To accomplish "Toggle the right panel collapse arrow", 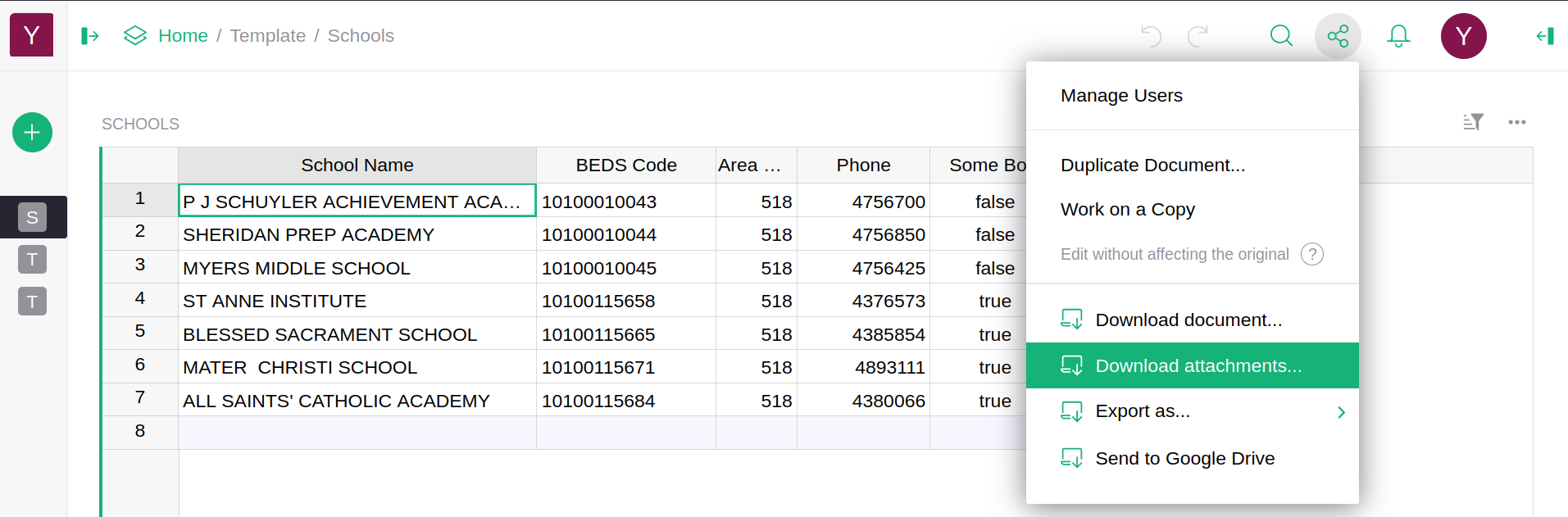I will 1545,36.
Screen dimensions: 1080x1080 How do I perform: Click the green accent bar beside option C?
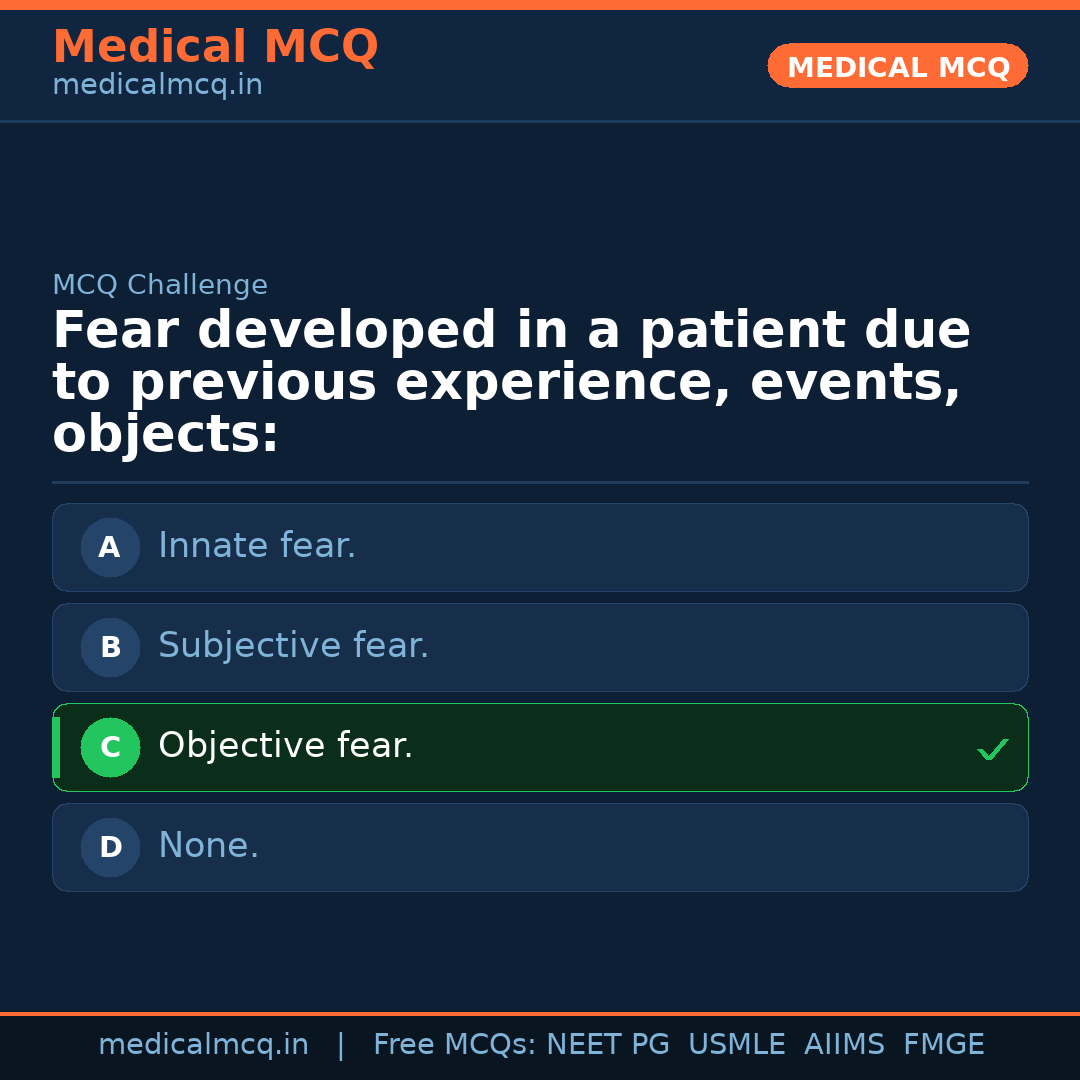pos(56,747)
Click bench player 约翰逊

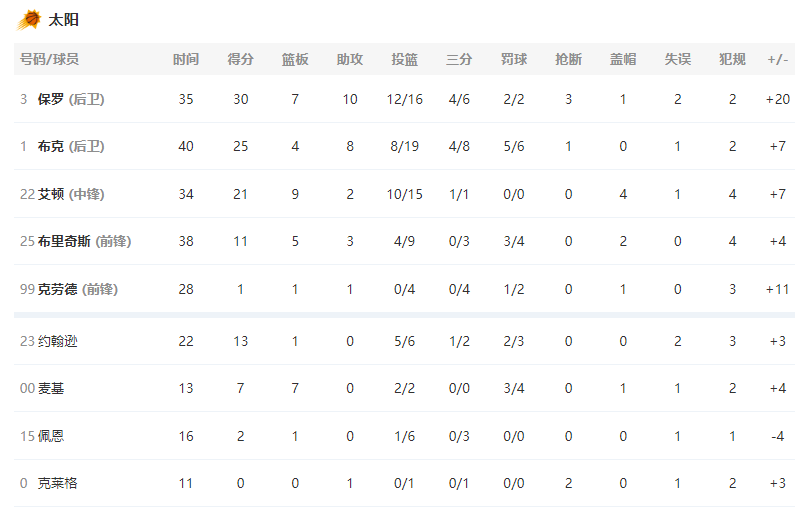pyautogui.click(x=58, y=341)
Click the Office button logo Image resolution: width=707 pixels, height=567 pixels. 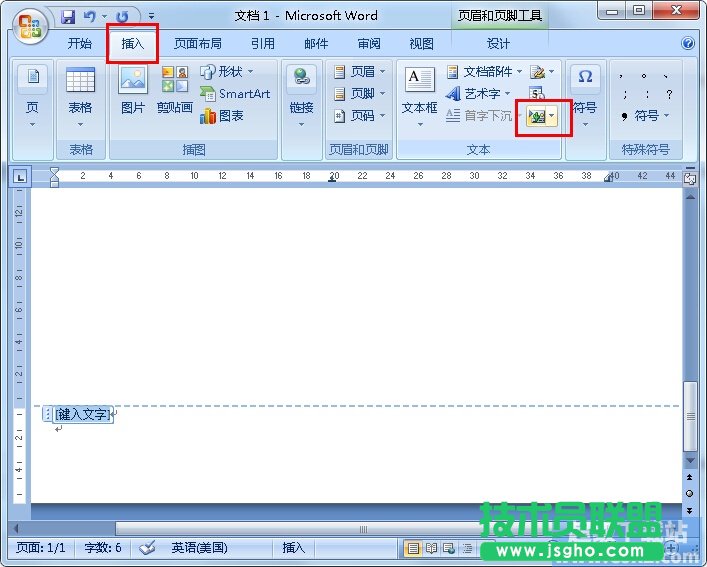(x=29, y=24)
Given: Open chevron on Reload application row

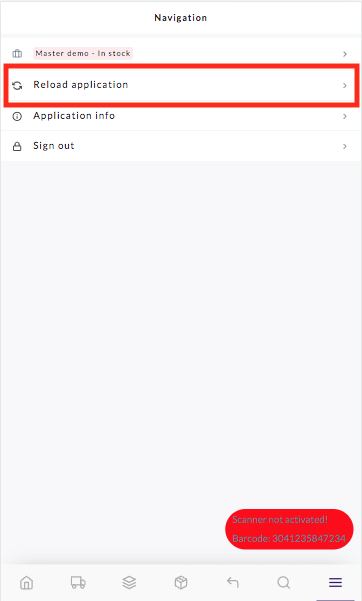Looking at the screenshot, I should (x=345, y=85).
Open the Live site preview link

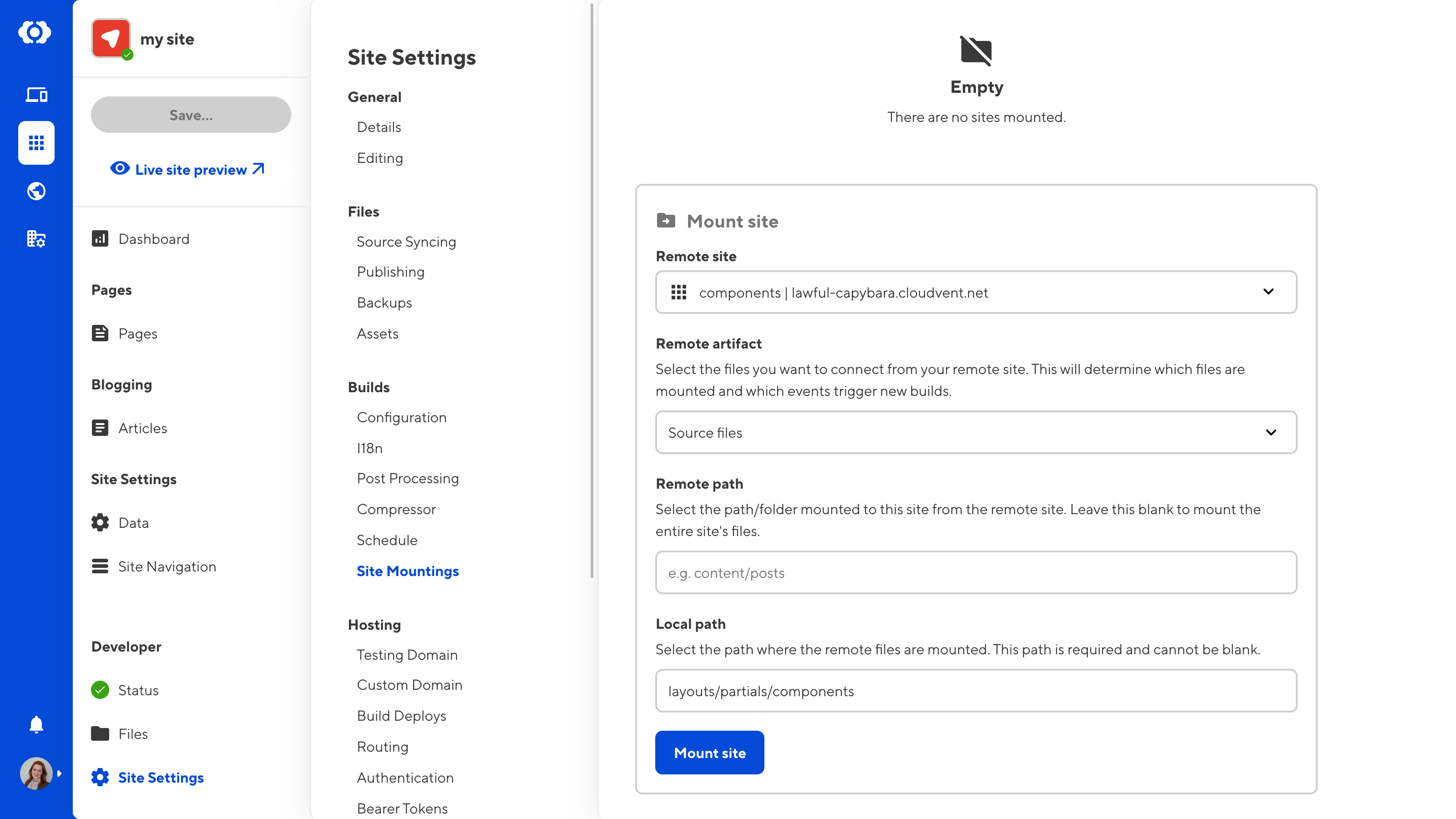(x=191, y=170)
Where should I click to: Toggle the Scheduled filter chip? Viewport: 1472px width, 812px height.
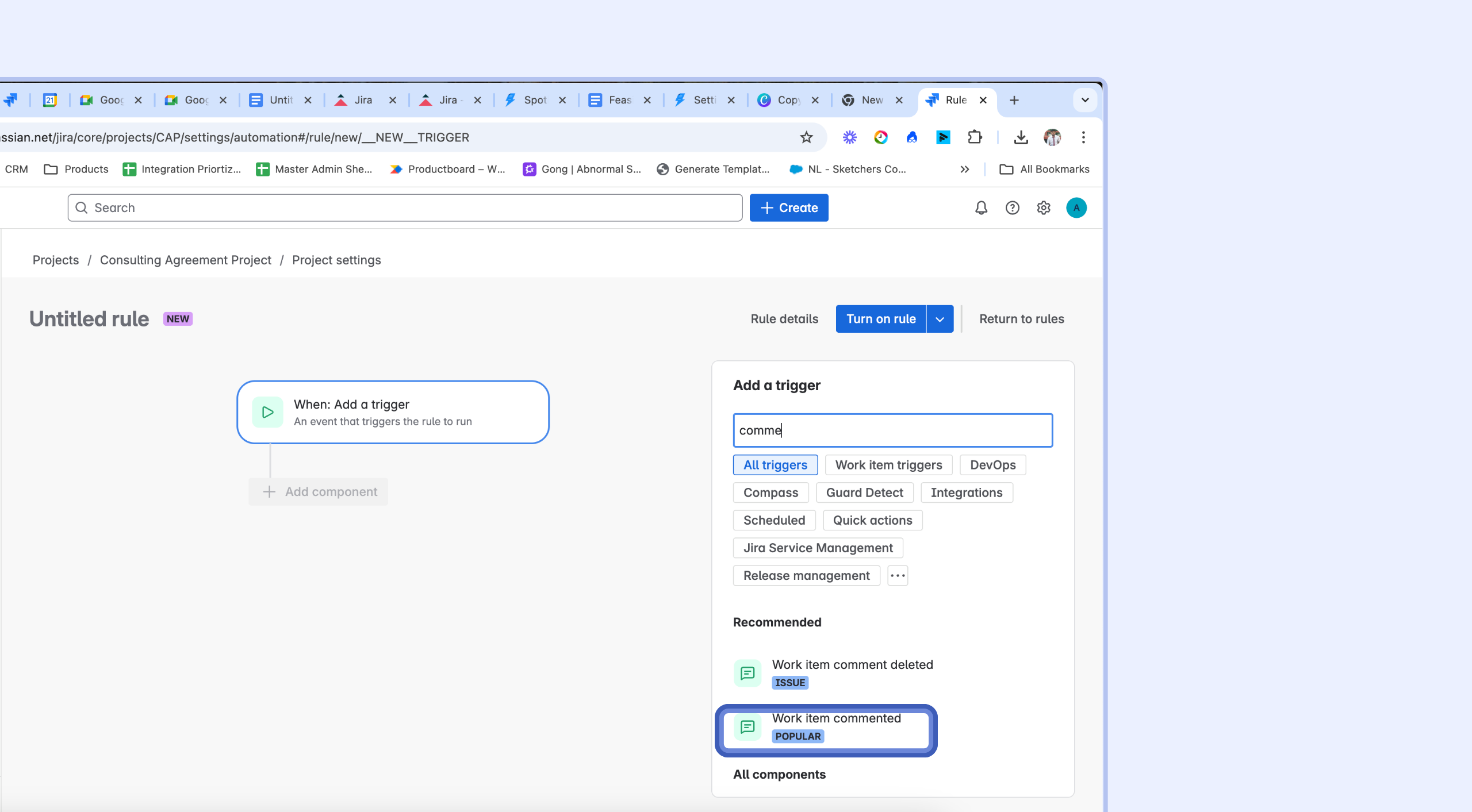(773, 520)
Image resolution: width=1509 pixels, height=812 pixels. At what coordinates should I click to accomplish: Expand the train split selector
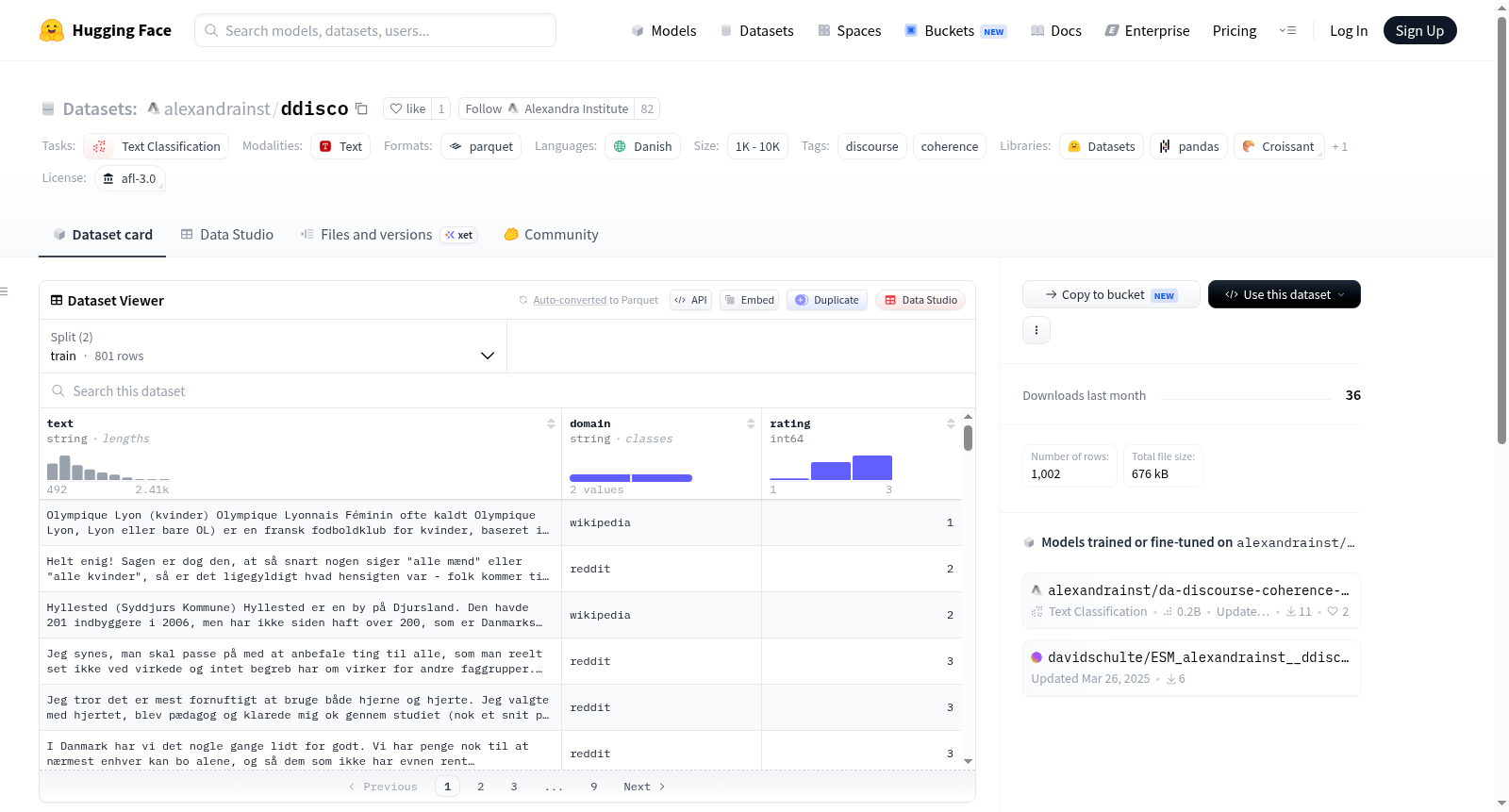[x=273, y=346]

## TASK REQUIREMENTS
Copy the stretch of the material above from the line containing "Open the Live site preview link" through the end of the material, leaving the pictures out of your copy.

## SOLUTION FOR THIS PROBLEM
Open the Live site preview link

(x=191, y=170)
Where should I click to: Toggle the Scheduled filter chip? Viewport: 1472px width, 812px height.
(773, 520)
Image resolution: width=1509 pixels, height=812 pixels. At what coordinates should I click to accomplish: Expand the train split selector
[x=273, y=346]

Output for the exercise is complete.